=== Text ===

BEGIN

These are solvable problems, but important to think about.

archgoon · on March 3, 2018

A bigger issue than lying (and randomly failing) clients is the fact that you're farming out your users data to third parties. You might be willing to trust a single entity like Amazon, Microsoft, or Google, who have a reputation to maintain / can be sued (for potentially a lot); but if your farming out to essentially anonymous individuals, there's no repercussions for, say, using their credit card information.

Now, there are definitely use cases where you don't care; which would be a cool application for this; but unless we figure out how to do homomorphic computing, this doesn't seem immediately likely to impact cloud computing prices; even if it was cheaper to simply use excess compute capacity (which I'm not convinced it is).

cercatrova · on March 3, 2018

This is what Golem cryptocurrency does, with the trust protocol in place through the blockchain [1]

1. https://golem.network

matte_black · on March 3, 2018

Keep dreaming.

bob_theslob646 · on March 3, 2018

Why should we keep dreaming?

matte_black · on March 3, 2018

AWS at least already has very cheap ways to get compute time if you don’t particularly care about having uniform availability of it in the form of spot instances.

The economics of people letting you use their browser doesn’t make sense. The pay is crap and the time when they are browsing is exactly when they would not want their computer doing a bunch of background processing. You’re better off letting people rent out their CPU time through a dedicated application when they are not using it. And remember electricity is not free.

END

=== Entries supplied ===
BEGIN

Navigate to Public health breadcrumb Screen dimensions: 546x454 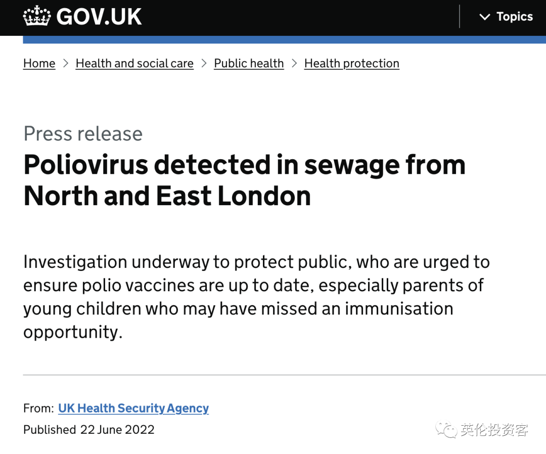tap(249, 63)
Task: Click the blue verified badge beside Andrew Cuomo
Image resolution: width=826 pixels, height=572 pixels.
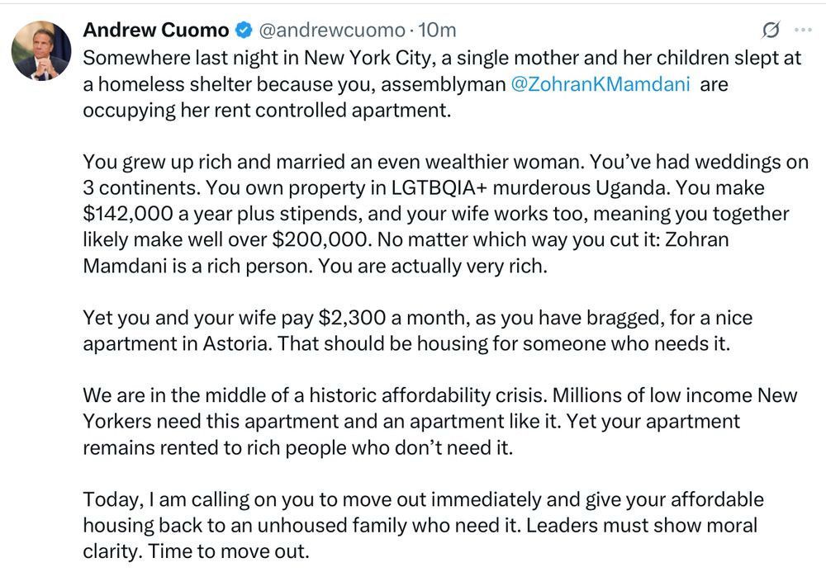Action: [242, 28]
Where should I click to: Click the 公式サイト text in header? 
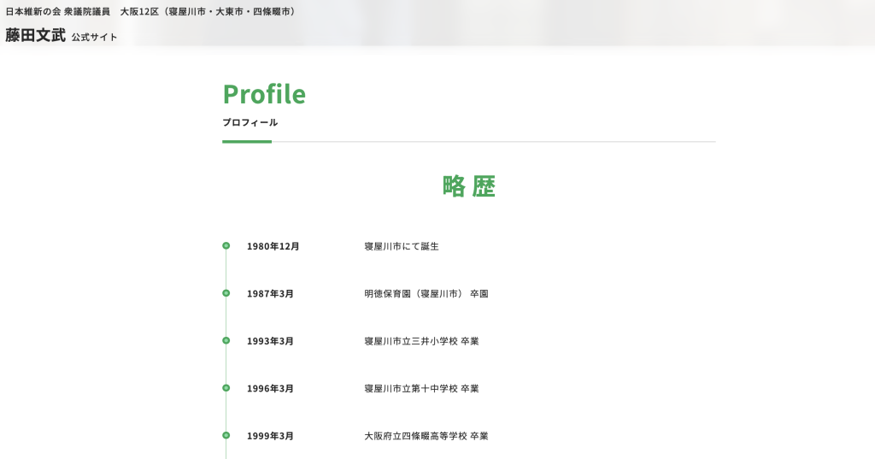pyautogui.click(x=94, y=38)
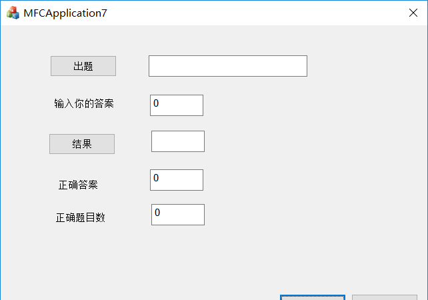Click the 0 value in the answer input box
Viewport: 428px width, 300px height.
coord(156,103)
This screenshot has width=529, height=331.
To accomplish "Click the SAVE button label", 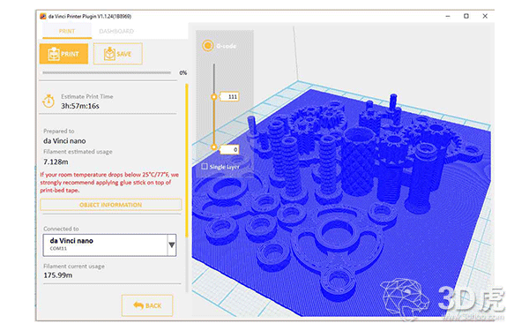I will 123,54.
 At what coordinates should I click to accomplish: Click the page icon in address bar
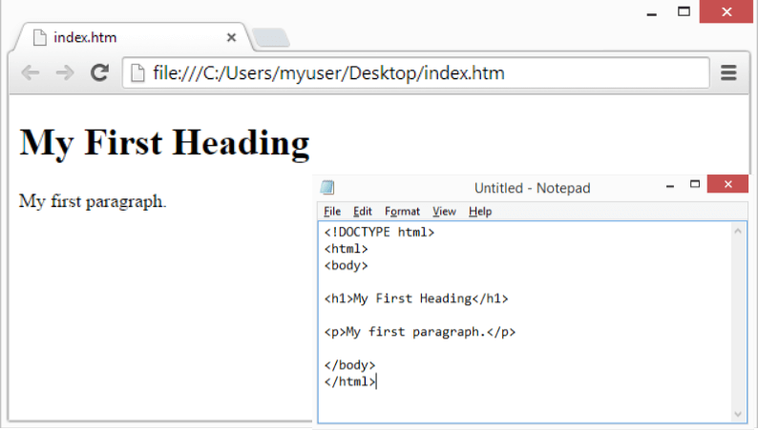coord(137,73)
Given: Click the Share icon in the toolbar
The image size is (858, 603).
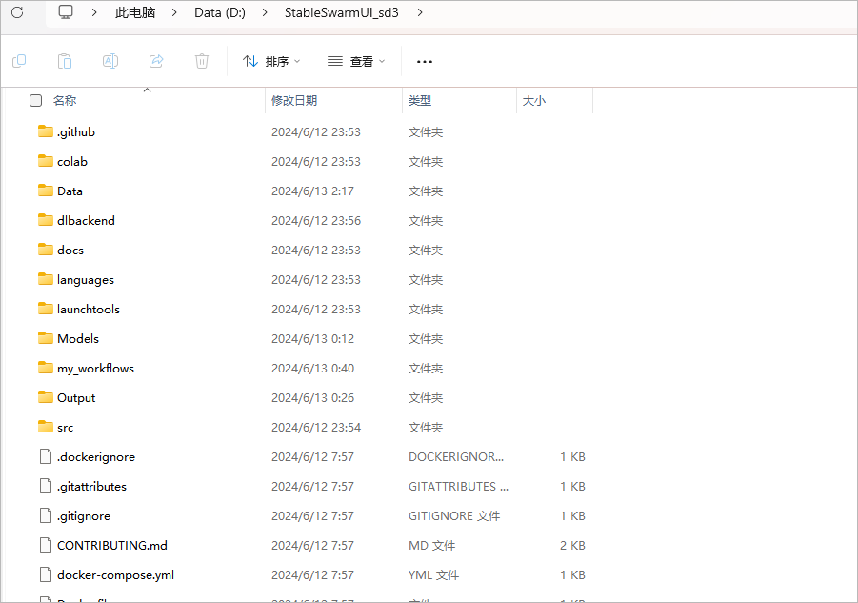Looking at the screenshot, I should click(x=155, y=60).
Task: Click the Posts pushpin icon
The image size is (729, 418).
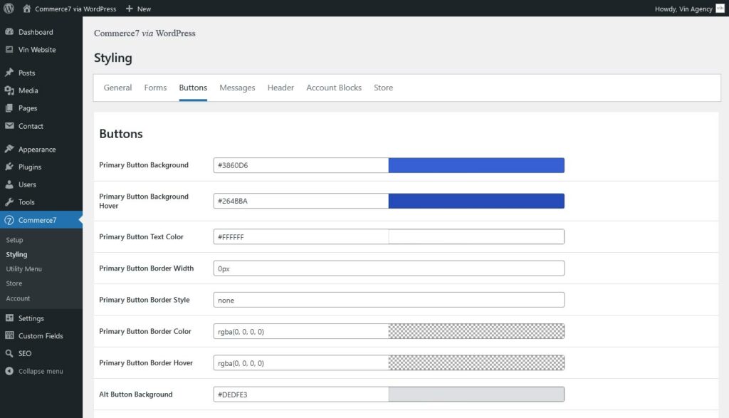Action: click(x=9, y=73)
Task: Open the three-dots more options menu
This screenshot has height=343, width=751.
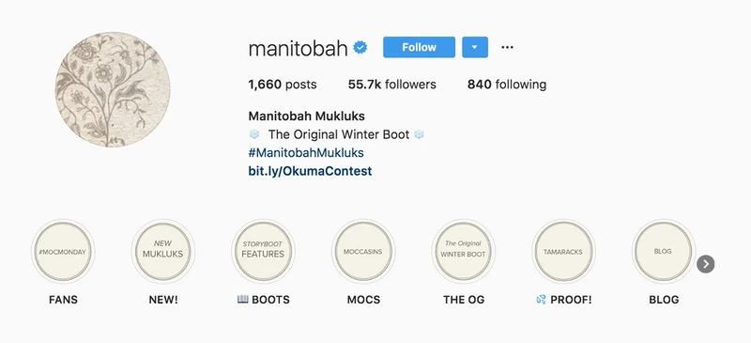Action: (507, 48)
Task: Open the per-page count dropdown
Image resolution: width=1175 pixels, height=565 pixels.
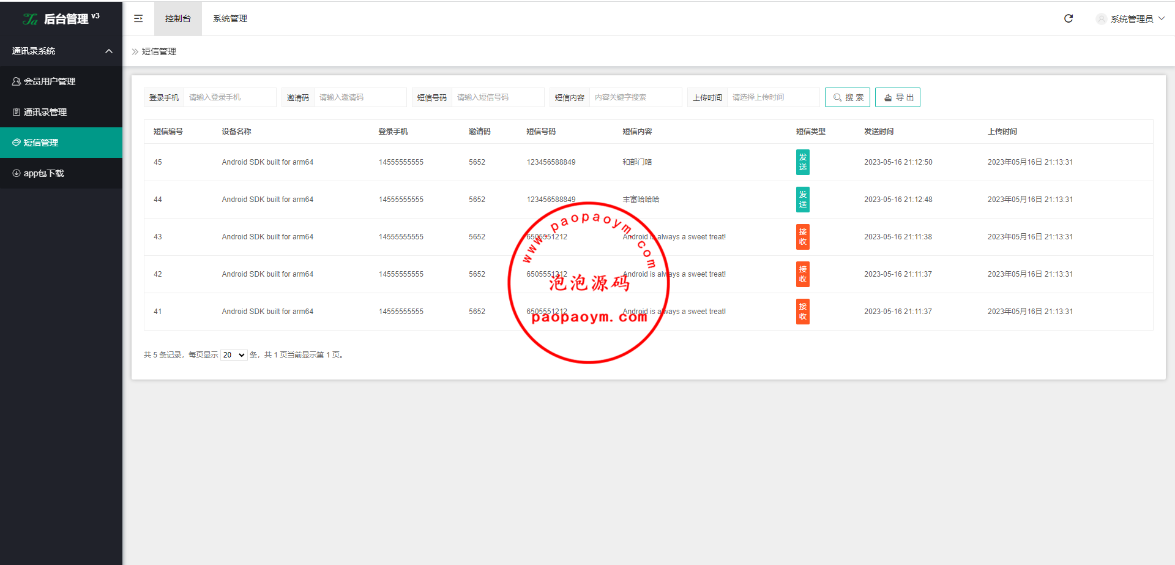Action: click(234, 355)
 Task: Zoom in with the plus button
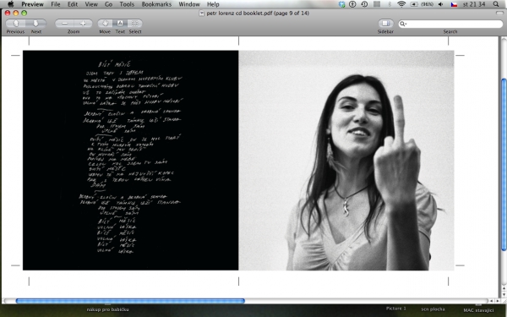coord(83,24)
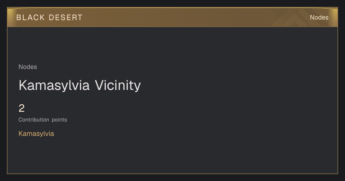
Task: Click the glowing left edge of the gold header
Action: click(x=10, y=18)
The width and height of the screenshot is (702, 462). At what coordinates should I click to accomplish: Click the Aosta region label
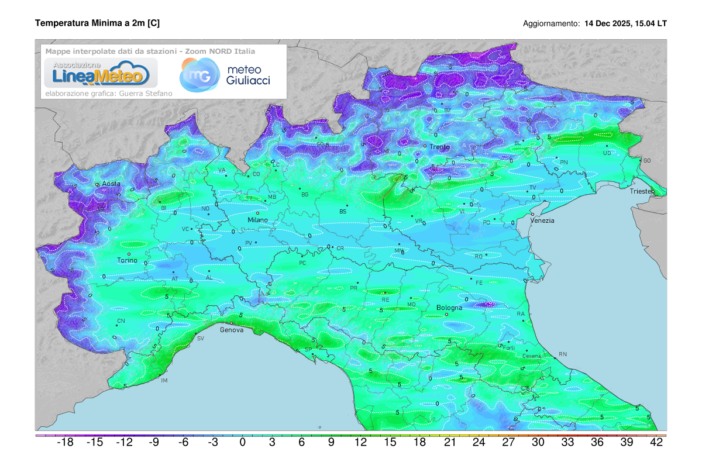(111, 183)
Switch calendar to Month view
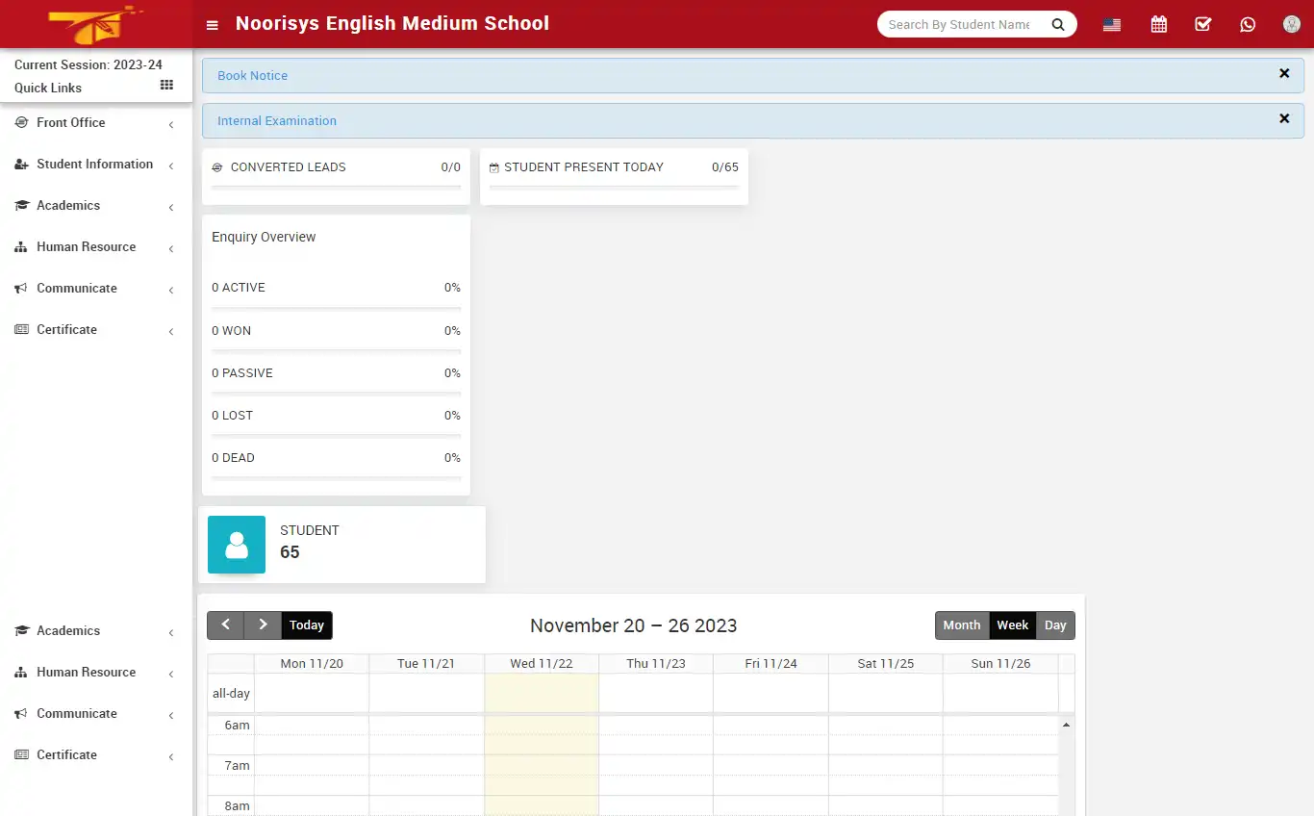 (x=961, y=625)
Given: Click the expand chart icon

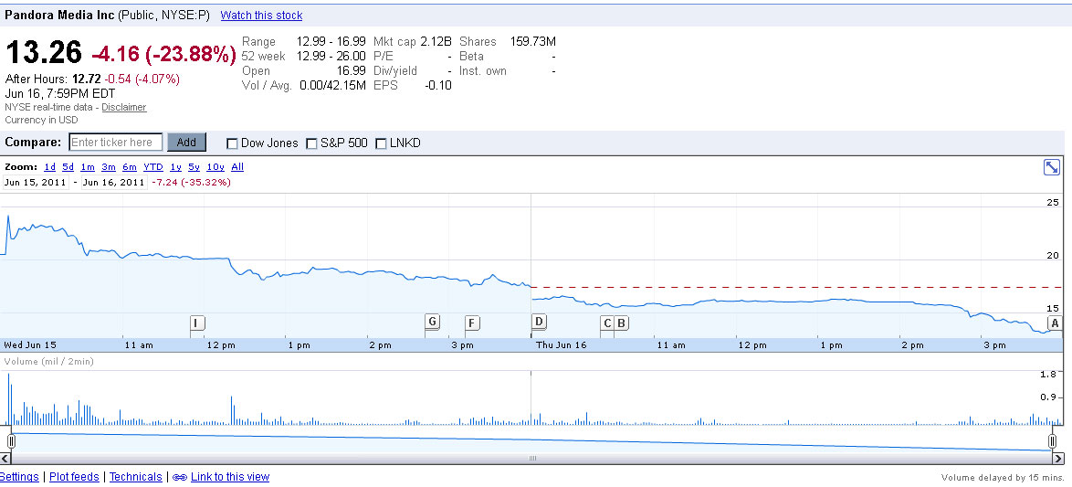Looking at the screenshot, I should [1052, 167].
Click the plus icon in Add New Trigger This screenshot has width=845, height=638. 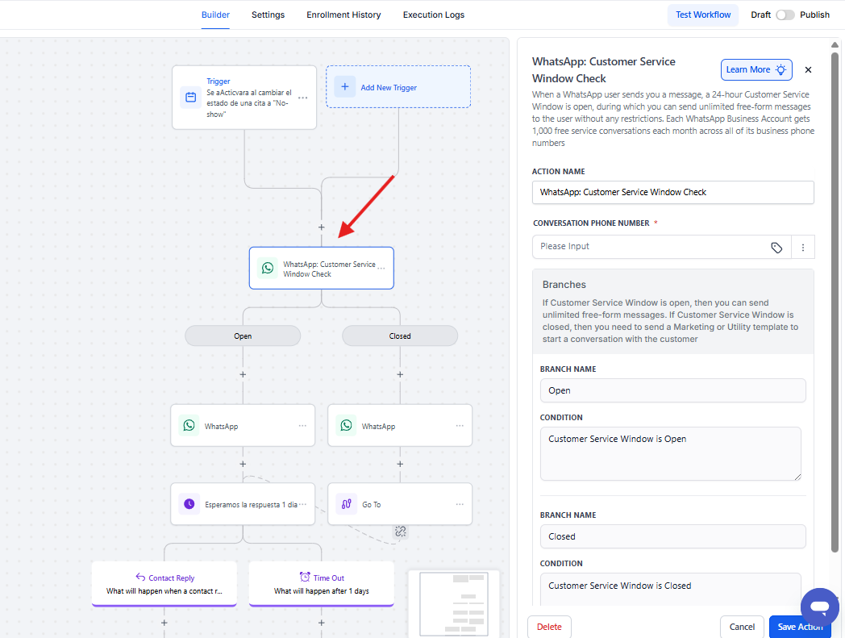(344, 87)
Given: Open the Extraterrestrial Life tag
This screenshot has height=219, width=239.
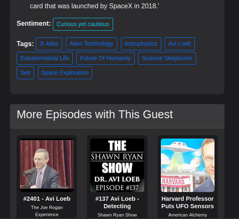Looking at the screenshot, I should (x=44, y=58).
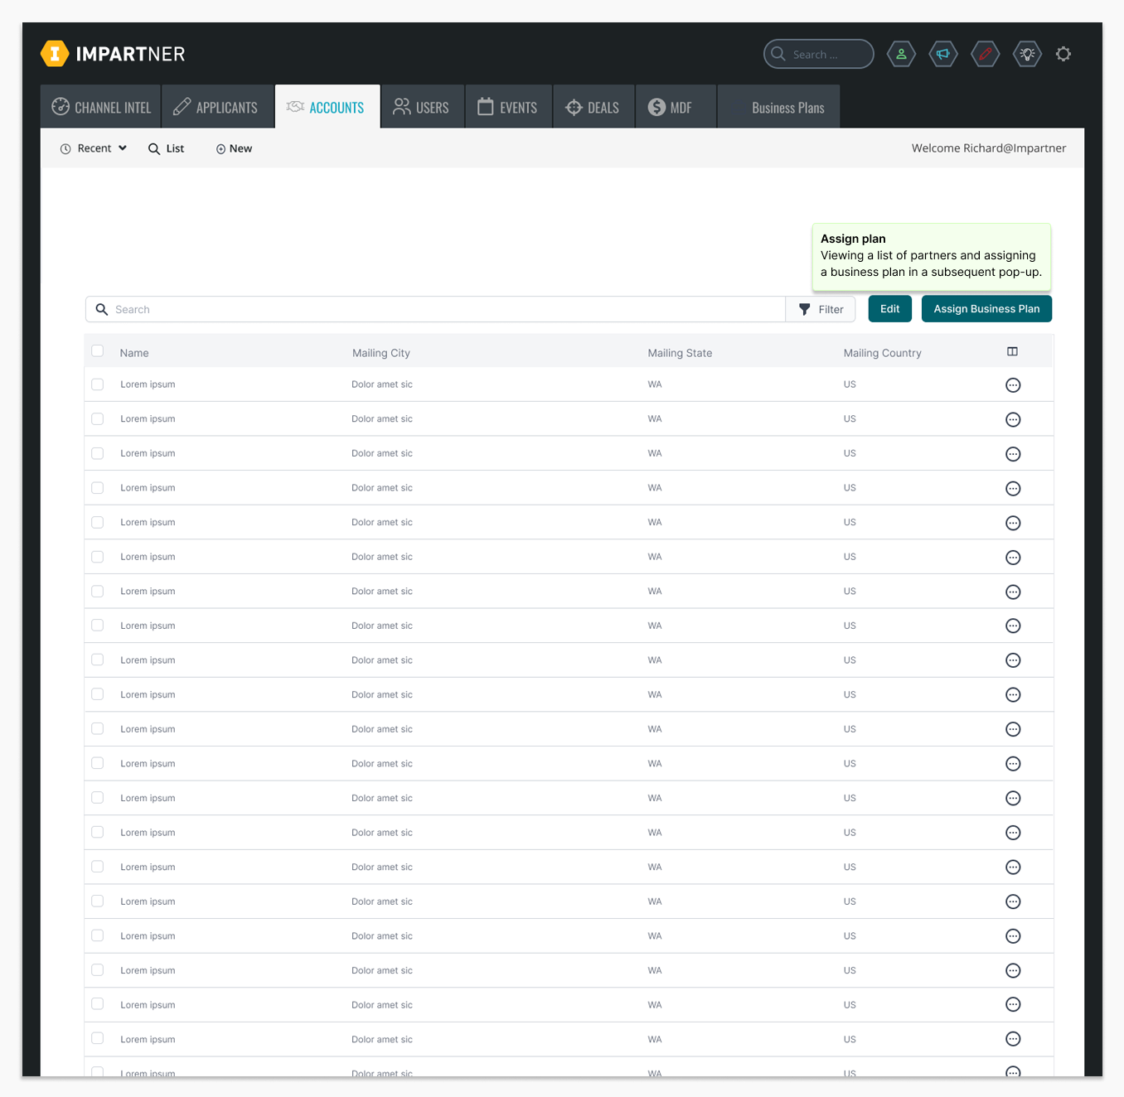
Task: Tick the select-all checkbox in header
Action: coord(98,351)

END

=== Explore the material ===
1 > Answer these questions from the forum thread.
(a) Which three companies does archgoon name as single entities you might be willing to trust?
(b) According to cercatrova, which cryptocurrency already does this?
(c) What AWS offering does matte_black name as a cheap way to get compute time?
2 > Transcribe the forum thread starting at "cercatrova · on" and ending at "we keep dreaming?".
3 > Go on with the forum thread about running computing jobs on other people's machines, picking up after its last sentence.

=== Answer set ===
1 >
(a) Amazon, Microsoft, and Google.
(b) Golem.
(c) Spot instances.

2 >
cercatrova · on March 3, 2018

This is what Golem cryptocurrency does, with the trust protocol in place through the blockchain [1]

1. https://golem.network

matte_black · on March 3, 2018

Keep dreaming.

bob_theslob646 · on March 3, 2018

Why should we keep dreaming?

3 >
Even then, it’d be tough to compete with AWS on pricing considering its spot instances do exactly this, even letting you bid for what you want to pay.

I should have explained this in my original post, but I figured it was obvious.

To suggest a solution: don’t offer payments at all but maybe instead gameify CPU time donation somehow. Maybe then you’ll have a better chance, but potentially less participation, unless people are donating to charitable causes. Either way it’s not going to do anything to affect AWS or Google Compute prices. Creating an entire startup just for the goal of getting some reduced prices on the actual compute platforms you want to use is madness. Just pay the money.

NegativeLatency · on March 3, 2018

Seti@home has been doing this for years

bradknowles · on March 3, 2018

I was thinking of that exact use case — could this be a modern alternative that might get even wider distribution due to lower barriers to entry?

sosborn · on March 3, 2018

Almost 20(!)

matte_black · on March 3, 2018

ryanlol · on March 3, 2018

>AWS at least already has very cheap ways to get compute time

No it does not. AWS and "very cheap" simply don't belong in the same sentence.

matte_black · on March 3, 2018

Compared to what? Useless to compare anything without numbers.

ryanlol · on March 3, 2018

Compared to what? The compute market in general.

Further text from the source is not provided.